Krystal Gibson, program analyst for the Indiana University Public Policy Institute, said increased cost makes it more difficult for many to get out of pretrial detention.
"Research does show that detaining people before their trials, it really increases their risk of future criminal behavior," Gibson reported. "It can harm the defendant, their family and community, and it disrupts an individual's life."
According to the report, eliminating cash bail could help reduce those racial disparities, since it would level the field for all ethnicities, regardless of the charges they face. Its authors point to New Jersey, which reduced its dependence on cash bail, and saw a 35% decrease in its jail population.
Come July, Indiana will enact a new law restricting the operation of charitable bail funds.
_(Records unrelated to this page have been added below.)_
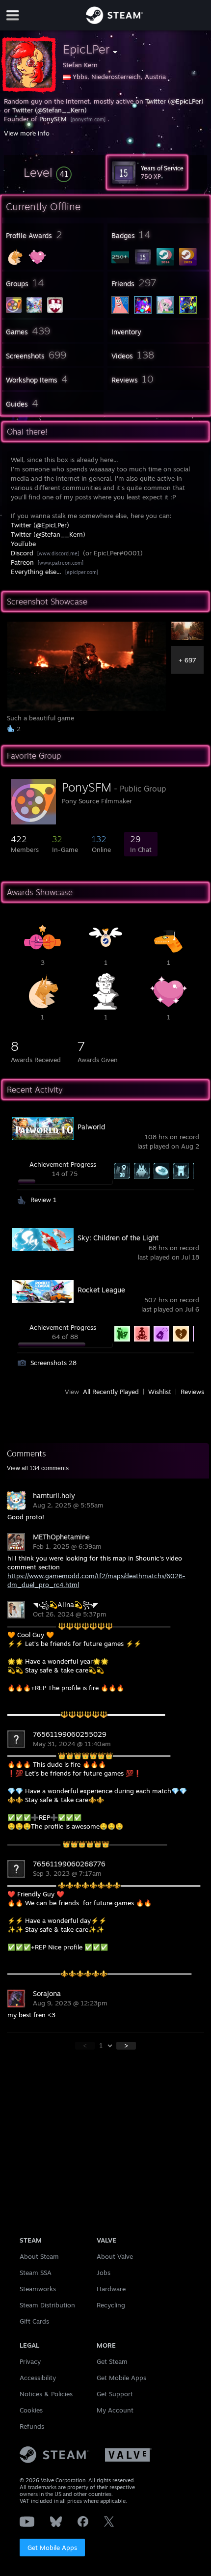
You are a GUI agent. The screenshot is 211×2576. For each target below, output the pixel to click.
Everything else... (36, 571)
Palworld (91, 1127)
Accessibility (38, 2378)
Among other restrictions, the law would prevent charitable funds from bailing out people charged with a violent crime.
Gibson said the policy could potentially push detainees to rely more on for-profit bail-bond companies, which still are permitted to bail out those facing violent-crime charges.
"When you use a bail bond agency, individuals have to pay several fees, including this 10% nonrefundable fee, no matter the outcome of the case," Gibson pointed out. "And that can be thousands of dollars."
The policy currently is facing a lawsuit brought by the American Civil Liberties Union on behalf of the Bail Project, a national bail fund whose Indiana operation is likely the largest such fund operating in the state.
The two groups argued, among other things, the policy violates the Bail Project's constitutional right to equal protection under the law, as it was drafted essentially to solely target their Indiana operations.